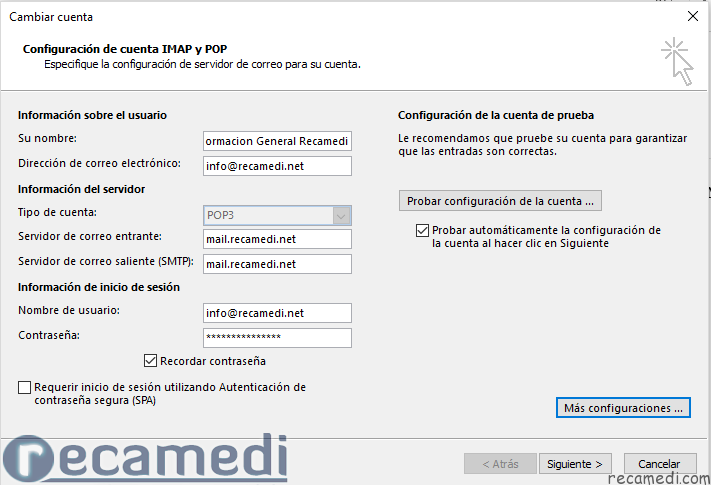Viewport: 711px width, 485px height.
Task: Select the Dirección de correo electrónico field
Action: (x=277, y=166)
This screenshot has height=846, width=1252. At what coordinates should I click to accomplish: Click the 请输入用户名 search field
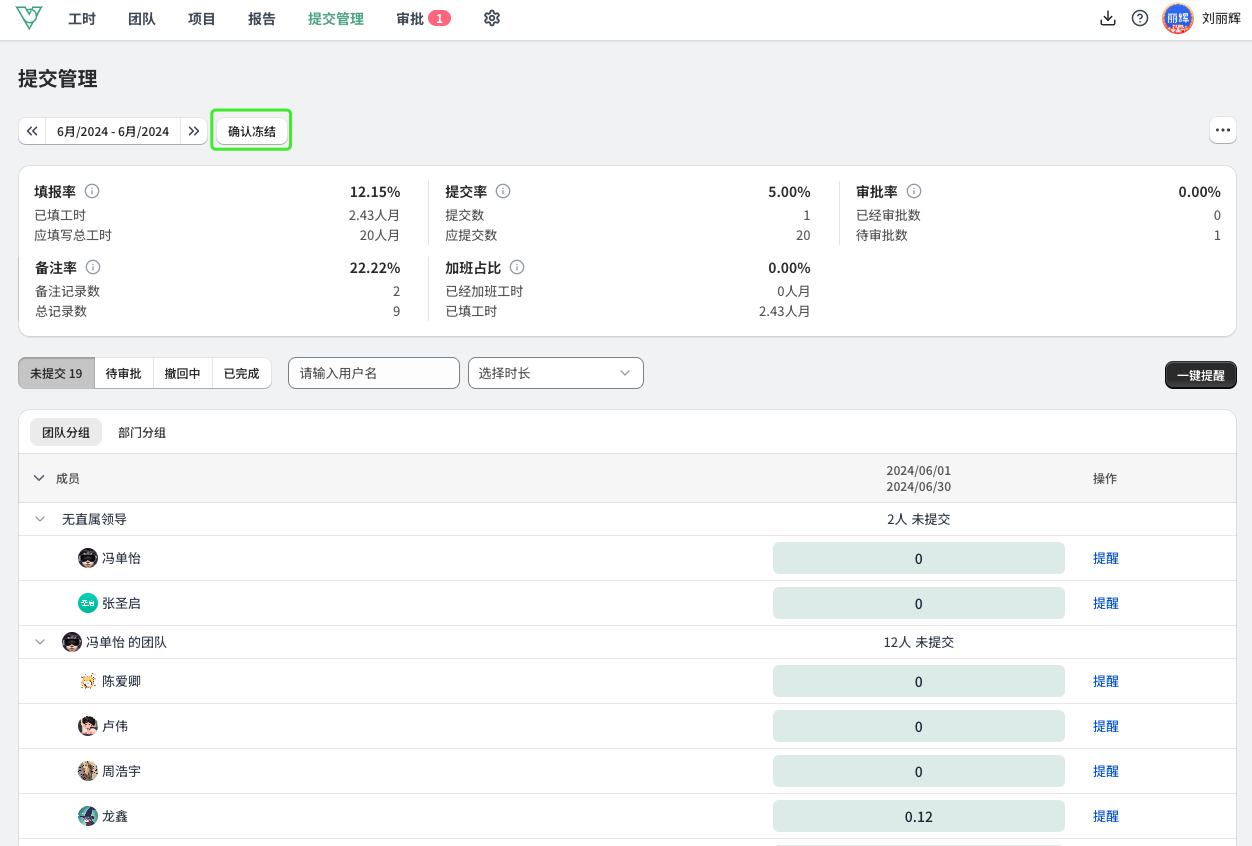(373, 373)
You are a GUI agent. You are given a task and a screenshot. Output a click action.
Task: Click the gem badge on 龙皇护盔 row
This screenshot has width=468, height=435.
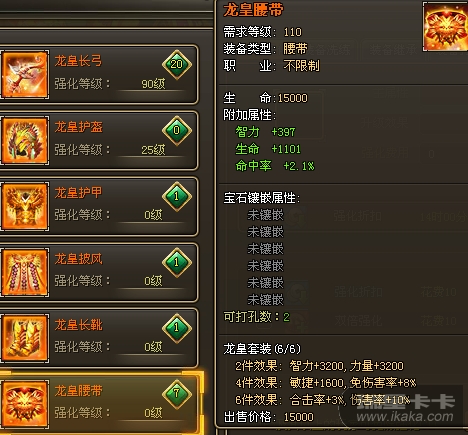pos(177,130)
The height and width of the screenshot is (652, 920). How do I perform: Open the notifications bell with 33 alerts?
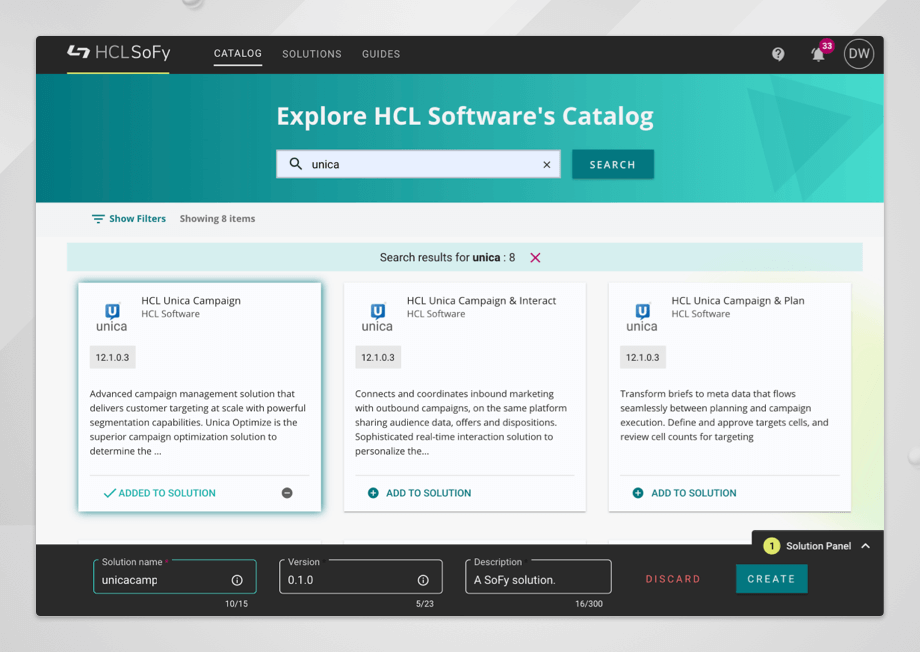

***

Copy the records word for word, from the beginning through the line that contains "pos(177,130)", and leave the pictures out.

Viewport: 711px width, 485px height.
Task: Select the Dirección de correo electrónico field
Action: (x=277, y=166)
This screenshot has height=846, width=1252. At what coordinates should I click to accomplish: Click the 请输入用户名 search field
(373, 373)
You are a GUI agent. You are given a task and a screenshot. Output a click action.
Task: Click the gem badge on 龙皇护盔 row
This screenshot has width=468, height=435.
pos(177,130)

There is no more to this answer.